## TO DO
Line by line, copy the material that follows without leaving anything out.

··· DATA LISTING ···

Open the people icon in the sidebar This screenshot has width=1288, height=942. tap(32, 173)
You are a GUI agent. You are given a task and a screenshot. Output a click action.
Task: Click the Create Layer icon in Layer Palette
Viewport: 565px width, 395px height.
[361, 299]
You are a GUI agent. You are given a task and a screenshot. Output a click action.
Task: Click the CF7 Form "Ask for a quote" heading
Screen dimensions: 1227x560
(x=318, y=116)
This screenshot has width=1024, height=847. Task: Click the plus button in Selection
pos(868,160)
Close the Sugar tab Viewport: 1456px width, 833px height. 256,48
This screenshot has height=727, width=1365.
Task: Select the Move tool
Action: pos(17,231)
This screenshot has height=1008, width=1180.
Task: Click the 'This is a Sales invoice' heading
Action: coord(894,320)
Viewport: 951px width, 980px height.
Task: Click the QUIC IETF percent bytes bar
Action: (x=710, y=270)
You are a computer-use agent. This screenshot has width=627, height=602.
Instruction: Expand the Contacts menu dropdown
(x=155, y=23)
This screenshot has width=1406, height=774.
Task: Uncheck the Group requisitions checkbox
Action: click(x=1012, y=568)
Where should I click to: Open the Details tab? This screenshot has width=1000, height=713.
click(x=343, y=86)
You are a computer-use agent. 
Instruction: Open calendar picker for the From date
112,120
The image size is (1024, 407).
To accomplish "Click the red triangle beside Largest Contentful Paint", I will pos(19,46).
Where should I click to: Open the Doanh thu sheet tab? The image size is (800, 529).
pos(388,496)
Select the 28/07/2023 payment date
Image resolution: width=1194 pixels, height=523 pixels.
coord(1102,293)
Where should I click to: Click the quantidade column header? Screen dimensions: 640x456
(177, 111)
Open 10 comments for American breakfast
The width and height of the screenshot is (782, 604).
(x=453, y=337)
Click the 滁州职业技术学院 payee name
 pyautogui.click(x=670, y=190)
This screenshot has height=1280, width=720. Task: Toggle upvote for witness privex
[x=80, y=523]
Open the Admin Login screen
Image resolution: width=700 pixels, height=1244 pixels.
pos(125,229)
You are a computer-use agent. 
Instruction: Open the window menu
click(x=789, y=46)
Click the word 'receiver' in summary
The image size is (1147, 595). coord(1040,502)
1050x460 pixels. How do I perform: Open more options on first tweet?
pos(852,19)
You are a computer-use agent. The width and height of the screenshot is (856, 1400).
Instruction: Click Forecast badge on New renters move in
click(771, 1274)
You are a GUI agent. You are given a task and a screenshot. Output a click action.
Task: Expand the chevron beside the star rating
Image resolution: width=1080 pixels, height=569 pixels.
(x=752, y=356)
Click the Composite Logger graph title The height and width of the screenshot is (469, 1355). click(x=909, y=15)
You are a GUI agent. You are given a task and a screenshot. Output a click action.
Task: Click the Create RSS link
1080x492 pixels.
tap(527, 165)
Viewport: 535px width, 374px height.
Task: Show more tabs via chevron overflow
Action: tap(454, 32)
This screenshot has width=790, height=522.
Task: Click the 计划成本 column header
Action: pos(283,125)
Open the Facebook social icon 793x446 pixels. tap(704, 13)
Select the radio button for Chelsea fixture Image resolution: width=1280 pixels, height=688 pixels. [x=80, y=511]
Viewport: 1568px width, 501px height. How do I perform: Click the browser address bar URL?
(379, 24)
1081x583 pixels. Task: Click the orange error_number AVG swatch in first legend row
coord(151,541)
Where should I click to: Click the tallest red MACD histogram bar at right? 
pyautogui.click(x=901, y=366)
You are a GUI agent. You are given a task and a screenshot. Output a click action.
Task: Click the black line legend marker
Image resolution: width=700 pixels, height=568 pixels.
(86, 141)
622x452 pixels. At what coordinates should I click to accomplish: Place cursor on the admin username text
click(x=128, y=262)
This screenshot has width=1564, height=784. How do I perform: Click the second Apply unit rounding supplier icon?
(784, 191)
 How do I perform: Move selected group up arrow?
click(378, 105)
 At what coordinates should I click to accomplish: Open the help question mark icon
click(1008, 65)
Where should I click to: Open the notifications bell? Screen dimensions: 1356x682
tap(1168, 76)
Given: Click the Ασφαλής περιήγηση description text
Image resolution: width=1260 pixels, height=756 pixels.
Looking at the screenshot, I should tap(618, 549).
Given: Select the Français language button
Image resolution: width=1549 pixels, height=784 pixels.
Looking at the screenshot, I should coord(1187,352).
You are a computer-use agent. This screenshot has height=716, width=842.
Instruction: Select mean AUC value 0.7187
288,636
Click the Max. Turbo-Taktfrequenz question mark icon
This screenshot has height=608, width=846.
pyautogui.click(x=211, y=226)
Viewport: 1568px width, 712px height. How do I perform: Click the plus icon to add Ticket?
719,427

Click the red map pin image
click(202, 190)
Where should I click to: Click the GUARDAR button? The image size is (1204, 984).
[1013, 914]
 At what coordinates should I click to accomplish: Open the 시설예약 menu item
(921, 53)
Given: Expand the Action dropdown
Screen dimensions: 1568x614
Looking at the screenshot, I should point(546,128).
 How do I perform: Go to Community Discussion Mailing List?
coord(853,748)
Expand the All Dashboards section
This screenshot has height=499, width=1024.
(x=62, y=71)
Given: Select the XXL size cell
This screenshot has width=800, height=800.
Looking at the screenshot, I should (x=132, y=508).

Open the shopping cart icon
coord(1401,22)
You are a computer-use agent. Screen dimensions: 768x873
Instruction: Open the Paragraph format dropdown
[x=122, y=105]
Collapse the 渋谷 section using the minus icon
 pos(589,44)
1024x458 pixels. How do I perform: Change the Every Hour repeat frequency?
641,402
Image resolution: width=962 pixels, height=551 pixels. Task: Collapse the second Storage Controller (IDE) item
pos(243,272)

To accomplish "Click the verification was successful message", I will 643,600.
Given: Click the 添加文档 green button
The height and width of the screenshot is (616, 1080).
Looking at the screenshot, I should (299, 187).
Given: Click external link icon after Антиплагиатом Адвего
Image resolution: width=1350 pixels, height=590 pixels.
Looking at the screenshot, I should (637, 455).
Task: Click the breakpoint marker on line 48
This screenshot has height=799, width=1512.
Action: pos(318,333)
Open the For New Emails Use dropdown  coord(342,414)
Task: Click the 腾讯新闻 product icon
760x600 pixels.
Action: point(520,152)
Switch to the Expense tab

···

## SOLUTION FOR THIS PROBLEM
Open the people icon in the sidebar This screenshot has width=1288, height=942. tap(32, 173)
You are a GUI agent. You are given a task and a screenshot. Output a click action.
Task: Click the Create Layer icon in Layer Palette
Viewport: 565px width, 395px height.
[361, 299]
You are a GUI agent. You are given a task and a screenshot. Output a click action.
Task: Click the CF7 Form "Ask for a quote" heading
Screen dimensions: 1227x560
(x=318, y=116)
This screenshot has width=1024, height=847. Task: Click the plus button in Selection
pos(868,160)
Close the Sugar tab Viewport: 1456px width, 833px height. 256,48
This screenshot has height=727, width=1365.
Task: Select the Move tool
Action: pos(17,231)
This screenshot has height=1008, width=1180.
Task: Click the 'This is a Sales invoice' heading
Action: coord(894,320)
Viewport: 951px width, 980px height.
Task: Click the QUIC IETF percent bytes bar
Action: (x=710, y=270)
You are a computer-use agent. This screenshot has width=627, height=602.
Instruction: Expand the Contacts menu dropdown
(x=155, y=23)
This screenshot has width=1406, height=774.
Task: Uncheck the Group requisitions checkbox
Action: click(x=1012, y=568)
Where should I click to: Open the Details tab? This screenshot has width=1000, height=713.
click(x=343, y=86)
You are a computer-use agent. 
Instruction: Open calendar picker for the From date
112,120
The image size is (1024, 407).
To accomplish "Click the red triangle beside Largest Contentful Paint", I will pos(19,46).
Where should I click to: Open the Doanh thu sheet tab? The image size is (800, 529).
pos(388,496)
Select the 28/07/2023 payment date
Image resolution: width=1194 pixels, height=523 pixels.
coord(1102,293)
Where should I click to: Click the quantidade column header? Screen dimensions: 640x456
(177, 111)
Open 10 comments for American breakfast
The width and height of the screenshot is (782, 604).
(x=453, y=337)
Click the 滁州职业技术学院 payee name
 pyautogui.click(x=670, y=190)
This screenshot has height=1280, width=720. Task: Toggle upvote for witness privex
[x=80, y=523]
Open the Admin Login screen
Image resolution: width=700 pixels, height=1244 pixels.
pos(125,229)
You are a computer-use agent. 
Instruction: Open the window menu
click(x=789, y=46)
Click the word 'receiver' in summary
The image size is (1147, 595). coord(1040,502)
1050x460 pixels. How do I perform: Open more options on first tweet?
pos(852,19)
You are a computer-use agent. The width and height of the screenshot is (856, 1400).
Instruction: Click Forecast badge on New renters move in
click(771, 1274)
You are a GUI agent. You are given a task and a screenshot. Output a click action.
Task: Expand the chevron beside the star rating
Image resolution: width=1080 pixels, height=569 pixels.
(x=752, y=356)
Click the Composite Logger graph title The height and width of the screenshot is (469, 1355). click(x=909, y=15)
You are a GUI agent. You are given a task and a screenshot. Output a click action.
Task: Click the Create RSS link
1080x492 pixels.
tap(527, 165)
Viewport: 535px width, 374px height.
Task: Show more tabs via chevron overflow
Action: tap(454, 32)
This screenshot has width=790, height=522.
Task: Click the 计划成本 column header
Action: pos(283,125)
Open the Facebook social icon 793x446 pixels. tap(704, 13)
Select the radio button for Chelsea fixture Image resolution: width=1280 pixels, height=688 pixels. [x=80, y=511]
Viewport: 1568px width, 501px height. How do I perform: Click the browser address bar URL?
(379, 24)
1081x583 pixels. Task: Click the orange error_number AVG swatch in first legend row
coord(151,541)
Where should I click to: Click the tallest red MACD histogram bar at right? 
pyautogui.click(x=901, y=366)
You are a GUI agent. You are given a task and a screenshot. Output a click action.
Task: Click the black line legend marker
Image resolution: width=700 pixels, height=568 pixels.
(86, 141)
622x452 pixels. At what coordinates should I click to accomplish: Place cursor on the admin username text
click(x=128, y=262)
This screenshot has width=1564, height=784. How do I perform: Click the second Apply unit rounding supplier icon?
(784, 191)
 How do I perform: Move selected group up arrow?
click(378, 105)
 At what coordinates should I click to accomplish: Open the help question mark icon
click(1008, 65)
Where should I click to: Open the notifications bell? Screen dimensions: 1356x682
tap(1168, 76)
Given: Click the Ασφαλής περιήγηση description text
Image resolution: width=1260 pixels, height=756 pixels.
Looking at the screenshot, I should tap(618, 549).
Given: Select the Français language button
Image resolution: width=1549 pixels, height=784 pixels.
Looking at the screenshot, I should coord(1187,352).
You are a computer-use agent. This screenshot has height=716, width=842.
Instruction: Select mean AUC value 0.7187
288,636
Click the Max. Turbo-Taktfrequenz question mark icon
This screenshot has height=608, width=846.
pyautogui.click(x=211, y=226)
Viewport: 1568px width, 712px height. How do I perform: Click the plus icon to add Ticket?
719,427

Click the red map pin image
click(202, 190)
Where should I click to: Click the GUARDAR button? The image size is (1204, 984).
[1013, 914]
 At what coordinates should I click to accomplish: Open the 시설예약 menu item
(921, 53)
Given: Expand the Action dropdown
Screen dimensions: 1568x614
Looking at the screenshot, I should point(546,128).
 How do I perform: Go to Community Discussion Mailing List?
coord(853,748)
Expand the All Dashboards section
This screenshot has height=499, width=1024.
(x=62, y=71)
Given: Select the XXL size cell
This screenshot has width=800, height=800.
Looking at the screenshot, I should (x=132, y=508).

Open the shopping cart icon
coord(1401,22)
You are a computer-use agent. Screen dimensions: 768x873
Instruction: Open the Paragraph format dropdown
[x=122, y=105]
Collapse the 渋谷 section using the minus icon
 pos(589,44)
1024x458 pixels. How do I perform: Change the Every Hour repeat frequency?
641,402
Image resolution: width=962 pixels, height=551 pixels. Task: Collapse the second Storage Controller (IDE) item
pos(243,272)

To accomplish "Click the verification was successful message", I will 643,600.
Given: Click the 添加文档 green button
The height and width of the screenshot is (616, 1080).
Looking at the screenshot, I should (299, 187).
Given: Click external link icon after Антиплагиатом Адвего
Image resolution: width=1350 pixels, height=590 pixels.
Looking at the screenshot, I should (637, 455).
Task: Click the breakpoint marker on line 48
This screenshot has height=799, width=1512.
Action: pos(318,333)
Open the For New Emails Use dropdown  coord(342,414)
Task: Click the 腾讯新闻 product icon
760x600 pixels.
Action: point(520,152)
Switch to the Expense tab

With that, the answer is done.